The study, “hnRNP R and its main interactor, the noncoding RNA 7SK, coregulate the axonal transcriptome of motoneurons,” appeared in the journal Proceedings of the National Academy of Sciences (PNAS).
Motor neurons are essential to carry nerve impulses from the brain to the spinal cord and muscles. Their damage leads to the development of progressive disorders characterized by muscle atrophy.
“We know from previous studies that signal transmission defects from motor neurons to the muscle play a key role in disorders such as amyotrophic lateral sclerosis and [SMA],” Michael Briese, the study’s lead author and a scientist at the University of Würzburg‘s Institute of Clinical Neurobiology, said in a press release.
These transmission defects are caused by impaired transport of molecules called messenger RNAs (mRNAs) in nerve fibers, or axons. These molecules are generated from the DNA in gene expression, the process that leads to the formation of new proteins. Their absence leads to a lack of proteins necessary for nerve endings to work properly.
“When the mRNAs are missing, the proteins can no longer be synthesized in this cell compartment which is crucial for the function of the nerve cells,” Briese said.
University of Würzburg researchers showed that a noncoding RNA molecule called 7SK is essential to this process. Noncoding RNAs are molecules whose genetic information is not translated into proteins.
Using novel cell culture systems, the investigators demonstrated that 7SK, along with hnRNP R, an RNA-binding protein, participates in the transport of important mRNAs. If one of the two molecules is missing, mRNA transport is disrupted, leading to less growth of nerve fibers and a defective link with muscles.

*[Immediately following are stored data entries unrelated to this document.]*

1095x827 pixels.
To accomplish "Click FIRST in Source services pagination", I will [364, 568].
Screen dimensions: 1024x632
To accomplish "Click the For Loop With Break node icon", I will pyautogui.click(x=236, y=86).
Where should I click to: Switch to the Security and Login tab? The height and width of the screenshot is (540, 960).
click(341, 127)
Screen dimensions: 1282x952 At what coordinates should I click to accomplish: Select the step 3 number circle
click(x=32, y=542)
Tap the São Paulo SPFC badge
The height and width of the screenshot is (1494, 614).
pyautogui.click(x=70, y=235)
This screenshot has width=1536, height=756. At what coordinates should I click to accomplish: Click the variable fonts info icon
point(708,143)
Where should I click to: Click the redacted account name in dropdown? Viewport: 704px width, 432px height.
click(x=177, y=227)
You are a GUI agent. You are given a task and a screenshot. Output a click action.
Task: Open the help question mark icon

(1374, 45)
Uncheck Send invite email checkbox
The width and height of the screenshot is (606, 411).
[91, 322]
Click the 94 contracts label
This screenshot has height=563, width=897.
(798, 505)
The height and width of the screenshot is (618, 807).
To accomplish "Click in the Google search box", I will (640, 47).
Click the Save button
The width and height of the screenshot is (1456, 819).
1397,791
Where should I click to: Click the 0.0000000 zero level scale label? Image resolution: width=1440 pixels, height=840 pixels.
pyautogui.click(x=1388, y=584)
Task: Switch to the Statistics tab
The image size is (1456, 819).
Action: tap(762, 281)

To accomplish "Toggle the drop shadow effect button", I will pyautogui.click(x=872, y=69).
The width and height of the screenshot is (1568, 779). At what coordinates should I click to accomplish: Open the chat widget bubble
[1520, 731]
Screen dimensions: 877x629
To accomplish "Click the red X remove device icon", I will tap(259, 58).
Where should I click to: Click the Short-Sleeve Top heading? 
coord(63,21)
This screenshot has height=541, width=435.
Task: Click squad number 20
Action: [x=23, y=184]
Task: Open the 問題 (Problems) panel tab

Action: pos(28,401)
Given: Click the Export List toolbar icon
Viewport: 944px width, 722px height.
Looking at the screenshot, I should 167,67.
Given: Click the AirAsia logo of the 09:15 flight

“These results propose a role for 7SK as an essential interactor of hnRNP R to regulate its function in axon maintenance,” the researchers wrote in the study.
“This may enable further improvements of new therapies which are already being used successfully in the hospital to treat [SMA] by creating options that may influence the composition and regulation of such RNA transport complexes in axons and motor neurons,” Briese said.
Besides the implications in SMA treatment, scientists also hope that more research will focus on the effect of disrupted mRNA transport in neurodegenerative diseases.
Briese and his team are now planning to study the extent to which 7SK and hnRNP R are altered in motor neuron disorders.